Gericht: Auflaufform, Rustikaler Teller
Keyword: quiche
Autor: MrsFlax

Zutaten

  • 250 g Mehl
  • 125 g Butter
  • 1 Prise Salz
  • 1 Prise Zucker
  • 2 EL Wasser
  • 1 Ei
  • Fett und Semmelbrösel für die Springform
  • 300 g roher Schinken
  • Oel zum Anbraten
  • 1 ,5 kg Lauch
  • 200 ml Sahne
  • 2 EL Crème fraîche mit Kräutern
  • 200 g Bergkäse
  • 3 Eier
  • Salz, Pfeffer, Muskat

Anleitung

  • Mehl, Butter, Salz, Zucker, Wasser und das Ei zu einem Knetteig verarbeiten, eine Kugel formen und diese für etwa 30 Minuten im Kühlschrank deponieren. Zeit, die gut genutzt werden kann, um die restlichen Zutaten einer gründlichen Weiterverarbeitung zu unterziehen: Schinken in kleine Würfelchen schneiden, Lauch in Ringe, den Bergkäse in klitzekleine Streifen (natürlich kann man ihn auch mit einer groben Reibe bearbeiten). Oel erhitzen, Schinken zugeben und schwach bräunen, Lauch ebenfalls zugeben und bei schwacher Hitze und geschlossenem Deckel eine Weile dünsten lassen. Anschließend zum Abtropfen in ein Sieb geben. Der Boden der Lauchtorte soll ja nachher nicht fies matschig werden.
  • Derweil den Teigklumpen aus dem Kühlschrank befreien, durchkneten, platt walzen und in eine gefettete und panierbemehlte Springform geben. Boden und Rand (der mindestens zur Hälfte) sollten bedeckt sein. Abgetropfte Lauchmasse hineingeben und für zehn Minuten bei 190° C Umluft in den Ofen schieben. Die erste Ofenphase des Elaborats kann dann hervorragend genutzt werden, um die restlichen Zutaten (Sahne, Crème fraîche, Käse, Eier und Gewürze) gründlich zu verquirlen. Das Ganze dann in die Form gießen und alles nochmals für 30 Minuten im Ofen seiner Fertigstellung entgegenfiebern lassen.

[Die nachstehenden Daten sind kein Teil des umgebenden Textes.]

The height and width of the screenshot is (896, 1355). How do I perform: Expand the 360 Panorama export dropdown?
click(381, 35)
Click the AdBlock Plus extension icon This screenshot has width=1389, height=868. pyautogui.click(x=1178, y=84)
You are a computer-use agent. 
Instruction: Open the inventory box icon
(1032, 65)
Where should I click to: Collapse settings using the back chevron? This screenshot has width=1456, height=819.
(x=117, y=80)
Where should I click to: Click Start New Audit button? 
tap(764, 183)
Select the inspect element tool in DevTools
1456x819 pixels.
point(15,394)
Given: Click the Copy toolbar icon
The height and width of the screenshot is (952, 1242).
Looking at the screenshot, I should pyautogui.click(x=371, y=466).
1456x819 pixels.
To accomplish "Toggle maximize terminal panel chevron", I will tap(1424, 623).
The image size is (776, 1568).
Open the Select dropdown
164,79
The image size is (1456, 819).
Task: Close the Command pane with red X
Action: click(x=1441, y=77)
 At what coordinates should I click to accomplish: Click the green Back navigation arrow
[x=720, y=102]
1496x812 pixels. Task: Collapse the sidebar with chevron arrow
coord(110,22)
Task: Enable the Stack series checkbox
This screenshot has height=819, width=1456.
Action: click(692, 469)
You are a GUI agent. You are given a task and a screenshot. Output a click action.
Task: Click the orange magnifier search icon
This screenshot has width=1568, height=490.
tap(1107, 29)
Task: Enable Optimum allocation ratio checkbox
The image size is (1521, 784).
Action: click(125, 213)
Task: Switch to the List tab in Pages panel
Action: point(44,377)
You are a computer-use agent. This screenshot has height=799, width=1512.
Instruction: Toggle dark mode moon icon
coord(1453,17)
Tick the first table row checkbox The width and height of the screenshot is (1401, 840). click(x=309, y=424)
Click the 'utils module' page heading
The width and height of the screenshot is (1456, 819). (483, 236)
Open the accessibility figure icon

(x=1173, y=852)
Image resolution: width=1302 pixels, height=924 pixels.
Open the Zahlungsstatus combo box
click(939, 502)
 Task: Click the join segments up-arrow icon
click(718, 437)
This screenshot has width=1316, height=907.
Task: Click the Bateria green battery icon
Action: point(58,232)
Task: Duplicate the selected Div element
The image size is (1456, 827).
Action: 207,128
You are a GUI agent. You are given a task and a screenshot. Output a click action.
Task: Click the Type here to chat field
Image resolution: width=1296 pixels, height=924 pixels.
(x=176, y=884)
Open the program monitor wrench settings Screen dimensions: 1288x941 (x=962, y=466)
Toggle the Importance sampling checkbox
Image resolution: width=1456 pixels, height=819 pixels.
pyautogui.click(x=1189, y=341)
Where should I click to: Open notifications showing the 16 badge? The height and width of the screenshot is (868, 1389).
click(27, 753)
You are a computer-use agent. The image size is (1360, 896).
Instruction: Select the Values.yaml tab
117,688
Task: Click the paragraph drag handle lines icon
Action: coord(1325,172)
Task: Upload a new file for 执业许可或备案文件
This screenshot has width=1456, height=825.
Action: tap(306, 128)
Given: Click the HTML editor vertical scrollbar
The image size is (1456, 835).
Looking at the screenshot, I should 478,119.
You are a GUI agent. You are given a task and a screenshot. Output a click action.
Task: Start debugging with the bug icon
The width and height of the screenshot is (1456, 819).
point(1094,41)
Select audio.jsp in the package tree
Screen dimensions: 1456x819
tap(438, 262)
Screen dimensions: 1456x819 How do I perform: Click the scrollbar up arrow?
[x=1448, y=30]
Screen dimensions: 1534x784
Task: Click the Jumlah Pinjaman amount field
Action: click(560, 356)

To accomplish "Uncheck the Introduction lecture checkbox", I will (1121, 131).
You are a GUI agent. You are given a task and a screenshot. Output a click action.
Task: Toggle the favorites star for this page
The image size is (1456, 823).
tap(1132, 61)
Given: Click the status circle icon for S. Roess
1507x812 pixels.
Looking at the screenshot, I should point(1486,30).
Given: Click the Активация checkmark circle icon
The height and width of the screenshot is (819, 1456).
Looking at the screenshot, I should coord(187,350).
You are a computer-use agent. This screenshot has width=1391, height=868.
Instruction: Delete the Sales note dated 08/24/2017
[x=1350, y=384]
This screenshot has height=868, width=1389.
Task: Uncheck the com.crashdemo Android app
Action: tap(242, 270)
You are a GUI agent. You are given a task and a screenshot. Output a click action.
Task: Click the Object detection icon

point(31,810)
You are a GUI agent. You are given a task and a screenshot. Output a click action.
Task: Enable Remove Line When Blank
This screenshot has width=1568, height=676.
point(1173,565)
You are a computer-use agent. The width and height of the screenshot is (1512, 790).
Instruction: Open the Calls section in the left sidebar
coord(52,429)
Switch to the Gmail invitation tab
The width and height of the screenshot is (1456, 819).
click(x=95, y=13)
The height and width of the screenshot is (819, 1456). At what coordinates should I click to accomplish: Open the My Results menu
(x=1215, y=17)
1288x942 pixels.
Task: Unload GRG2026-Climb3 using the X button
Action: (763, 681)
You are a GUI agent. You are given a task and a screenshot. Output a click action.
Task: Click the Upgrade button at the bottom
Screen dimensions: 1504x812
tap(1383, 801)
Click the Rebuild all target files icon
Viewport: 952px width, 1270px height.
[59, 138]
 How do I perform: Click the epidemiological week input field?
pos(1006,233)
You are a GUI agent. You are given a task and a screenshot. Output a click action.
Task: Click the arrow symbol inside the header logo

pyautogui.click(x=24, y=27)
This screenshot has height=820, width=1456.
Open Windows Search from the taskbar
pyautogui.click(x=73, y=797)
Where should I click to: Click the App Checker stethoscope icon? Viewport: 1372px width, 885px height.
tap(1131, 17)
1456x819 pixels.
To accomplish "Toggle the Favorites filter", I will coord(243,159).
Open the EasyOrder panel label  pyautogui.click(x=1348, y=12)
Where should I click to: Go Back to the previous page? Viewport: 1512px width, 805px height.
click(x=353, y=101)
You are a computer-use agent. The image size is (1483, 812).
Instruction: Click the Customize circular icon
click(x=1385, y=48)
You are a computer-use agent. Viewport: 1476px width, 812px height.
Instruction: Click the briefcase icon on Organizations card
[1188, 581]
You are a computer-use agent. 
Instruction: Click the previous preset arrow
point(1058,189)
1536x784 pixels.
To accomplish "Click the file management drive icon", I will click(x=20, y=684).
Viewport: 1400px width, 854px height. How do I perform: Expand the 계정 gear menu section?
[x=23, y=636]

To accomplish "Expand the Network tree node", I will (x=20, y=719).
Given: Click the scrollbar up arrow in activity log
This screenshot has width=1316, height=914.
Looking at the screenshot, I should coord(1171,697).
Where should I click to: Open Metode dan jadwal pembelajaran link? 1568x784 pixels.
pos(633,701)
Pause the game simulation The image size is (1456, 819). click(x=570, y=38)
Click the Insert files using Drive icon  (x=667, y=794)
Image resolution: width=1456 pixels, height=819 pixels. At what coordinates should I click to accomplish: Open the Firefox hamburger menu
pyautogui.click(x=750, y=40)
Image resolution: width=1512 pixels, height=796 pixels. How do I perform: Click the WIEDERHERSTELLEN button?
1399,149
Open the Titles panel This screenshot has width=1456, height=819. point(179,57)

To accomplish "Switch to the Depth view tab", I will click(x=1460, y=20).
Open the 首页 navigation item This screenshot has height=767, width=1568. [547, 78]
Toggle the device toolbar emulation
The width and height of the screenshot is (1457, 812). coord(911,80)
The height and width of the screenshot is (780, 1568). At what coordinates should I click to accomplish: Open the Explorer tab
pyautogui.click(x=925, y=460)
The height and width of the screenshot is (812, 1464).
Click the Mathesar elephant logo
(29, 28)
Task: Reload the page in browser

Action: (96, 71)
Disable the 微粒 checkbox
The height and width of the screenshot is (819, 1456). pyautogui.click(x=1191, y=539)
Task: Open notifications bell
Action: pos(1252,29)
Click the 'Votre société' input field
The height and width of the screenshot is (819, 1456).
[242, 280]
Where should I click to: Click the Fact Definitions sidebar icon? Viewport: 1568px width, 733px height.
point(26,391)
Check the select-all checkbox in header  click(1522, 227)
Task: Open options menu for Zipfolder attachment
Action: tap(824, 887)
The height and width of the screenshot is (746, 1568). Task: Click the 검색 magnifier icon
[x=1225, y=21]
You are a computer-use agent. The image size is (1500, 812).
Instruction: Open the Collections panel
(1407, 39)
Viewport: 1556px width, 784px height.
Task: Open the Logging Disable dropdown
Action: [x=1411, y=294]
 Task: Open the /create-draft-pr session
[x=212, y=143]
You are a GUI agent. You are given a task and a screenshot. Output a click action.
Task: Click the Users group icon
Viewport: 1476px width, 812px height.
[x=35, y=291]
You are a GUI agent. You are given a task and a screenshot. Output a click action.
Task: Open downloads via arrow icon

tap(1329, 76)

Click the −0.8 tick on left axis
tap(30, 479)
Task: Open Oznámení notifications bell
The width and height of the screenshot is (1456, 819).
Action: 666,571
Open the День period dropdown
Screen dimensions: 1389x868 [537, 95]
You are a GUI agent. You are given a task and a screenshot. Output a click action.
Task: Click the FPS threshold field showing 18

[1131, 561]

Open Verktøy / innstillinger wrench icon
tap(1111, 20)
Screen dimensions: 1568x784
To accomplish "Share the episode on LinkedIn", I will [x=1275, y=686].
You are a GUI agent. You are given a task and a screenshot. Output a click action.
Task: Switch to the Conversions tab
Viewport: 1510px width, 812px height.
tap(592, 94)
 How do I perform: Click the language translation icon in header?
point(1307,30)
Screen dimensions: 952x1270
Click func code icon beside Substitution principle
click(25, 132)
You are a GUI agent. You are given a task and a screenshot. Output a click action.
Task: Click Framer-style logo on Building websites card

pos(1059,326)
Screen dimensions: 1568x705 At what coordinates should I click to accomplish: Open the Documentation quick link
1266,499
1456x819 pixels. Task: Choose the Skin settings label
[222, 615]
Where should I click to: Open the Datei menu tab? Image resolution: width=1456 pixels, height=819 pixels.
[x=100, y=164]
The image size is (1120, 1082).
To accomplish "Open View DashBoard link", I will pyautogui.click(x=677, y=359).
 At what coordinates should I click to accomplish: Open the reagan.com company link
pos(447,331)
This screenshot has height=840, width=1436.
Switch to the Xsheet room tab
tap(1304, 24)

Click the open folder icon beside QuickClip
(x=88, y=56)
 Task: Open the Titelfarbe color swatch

Leider war ich nach Abschluss der Kocherei nicht mehr in der Lage noch ein Foto des fertigen Kuchens zu machen, da ich sehr, sehr hungrig war, und da das Werk sehr, sehr lecker aussah. Da war nur noch an Anschneiden und Einverleiben zu denken. Gibt es aber demnächst sicher nochmals. Dann hole ich das nach. Versprochen.

Und jetzt nix wie ab aufs Sofa bzw. zum iberischen Bruderkampf.